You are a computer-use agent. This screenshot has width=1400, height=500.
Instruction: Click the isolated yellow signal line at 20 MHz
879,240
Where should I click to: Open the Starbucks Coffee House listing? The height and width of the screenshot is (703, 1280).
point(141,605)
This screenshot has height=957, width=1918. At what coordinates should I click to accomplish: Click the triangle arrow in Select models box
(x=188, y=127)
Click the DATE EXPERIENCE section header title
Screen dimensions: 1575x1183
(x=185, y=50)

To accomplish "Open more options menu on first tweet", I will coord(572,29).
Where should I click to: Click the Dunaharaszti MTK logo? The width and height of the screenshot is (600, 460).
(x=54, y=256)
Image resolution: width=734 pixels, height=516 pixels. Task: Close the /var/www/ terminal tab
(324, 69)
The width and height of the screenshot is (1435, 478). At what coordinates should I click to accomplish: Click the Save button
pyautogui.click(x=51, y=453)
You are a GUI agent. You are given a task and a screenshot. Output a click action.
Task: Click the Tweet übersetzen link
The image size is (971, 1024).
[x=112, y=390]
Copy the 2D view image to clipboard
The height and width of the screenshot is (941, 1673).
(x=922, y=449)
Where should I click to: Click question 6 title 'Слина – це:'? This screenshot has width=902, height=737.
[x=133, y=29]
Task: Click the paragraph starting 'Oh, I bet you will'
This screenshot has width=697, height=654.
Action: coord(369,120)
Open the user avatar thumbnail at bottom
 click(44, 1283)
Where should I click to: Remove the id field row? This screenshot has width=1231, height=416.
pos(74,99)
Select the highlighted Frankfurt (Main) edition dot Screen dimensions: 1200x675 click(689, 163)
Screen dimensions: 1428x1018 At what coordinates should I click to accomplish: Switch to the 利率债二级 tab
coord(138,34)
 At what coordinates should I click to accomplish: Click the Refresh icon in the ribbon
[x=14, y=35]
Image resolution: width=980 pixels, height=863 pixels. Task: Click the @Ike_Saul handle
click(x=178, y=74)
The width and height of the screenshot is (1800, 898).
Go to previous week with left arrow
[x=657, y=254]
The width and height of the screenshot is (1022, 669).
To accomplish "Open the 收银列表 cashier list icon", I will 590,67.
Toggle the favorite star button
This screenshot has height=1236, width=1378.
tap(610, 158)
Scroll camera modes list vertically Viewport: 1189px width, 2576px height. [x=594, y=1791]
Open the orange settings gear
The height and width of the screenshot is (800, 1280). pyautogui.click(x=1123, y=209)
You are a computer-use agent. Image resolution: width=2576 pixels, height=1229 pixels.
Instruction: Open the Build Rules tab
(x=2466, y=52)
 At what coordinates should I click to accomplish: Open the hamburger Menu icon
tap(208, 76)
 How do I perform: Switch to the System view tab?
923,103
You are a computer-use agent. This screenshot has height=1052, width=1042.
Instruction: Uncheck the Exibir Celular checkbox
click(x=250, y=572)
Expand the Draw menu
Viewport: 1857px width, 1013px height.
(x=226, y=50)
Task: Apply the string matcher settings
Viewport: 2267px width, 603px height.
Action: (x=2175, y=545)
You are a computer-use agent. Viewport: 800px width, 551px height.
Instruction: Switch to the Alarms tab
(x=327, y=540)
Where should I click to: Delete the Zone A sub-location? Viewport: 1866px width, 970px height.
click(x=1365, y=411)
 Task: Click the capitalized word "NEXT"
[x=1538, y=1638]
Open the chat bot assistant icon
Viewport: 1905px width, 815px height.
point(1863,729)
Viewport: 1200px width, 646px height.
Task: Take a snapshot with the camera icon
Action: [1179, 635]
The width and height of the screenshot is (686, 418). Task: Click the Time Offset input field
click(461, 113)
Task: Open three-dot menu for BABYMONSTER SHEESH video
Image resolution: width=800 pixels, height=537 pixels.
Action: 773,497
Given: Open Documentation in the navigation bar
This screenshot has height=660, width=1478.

☆ ☆ ☆ ☆ ☆ ☆ ☆

What to produce
Search the data above for the word "agent" and show every line that has it.

Output for this exercise
You are a computer-use agent. This screenshot has width=1400, height=500.
You are a GUI agent. You are given a task and a screenshot. Output a click action.
You are a computer-use agent. Image resolution: width=2576 pixels, height=1229 pixels.
You are a computer-use agent. This screenshot has height=1052, width=1042.
You are a computer-use agent. Viewport: 800px width, 551px height.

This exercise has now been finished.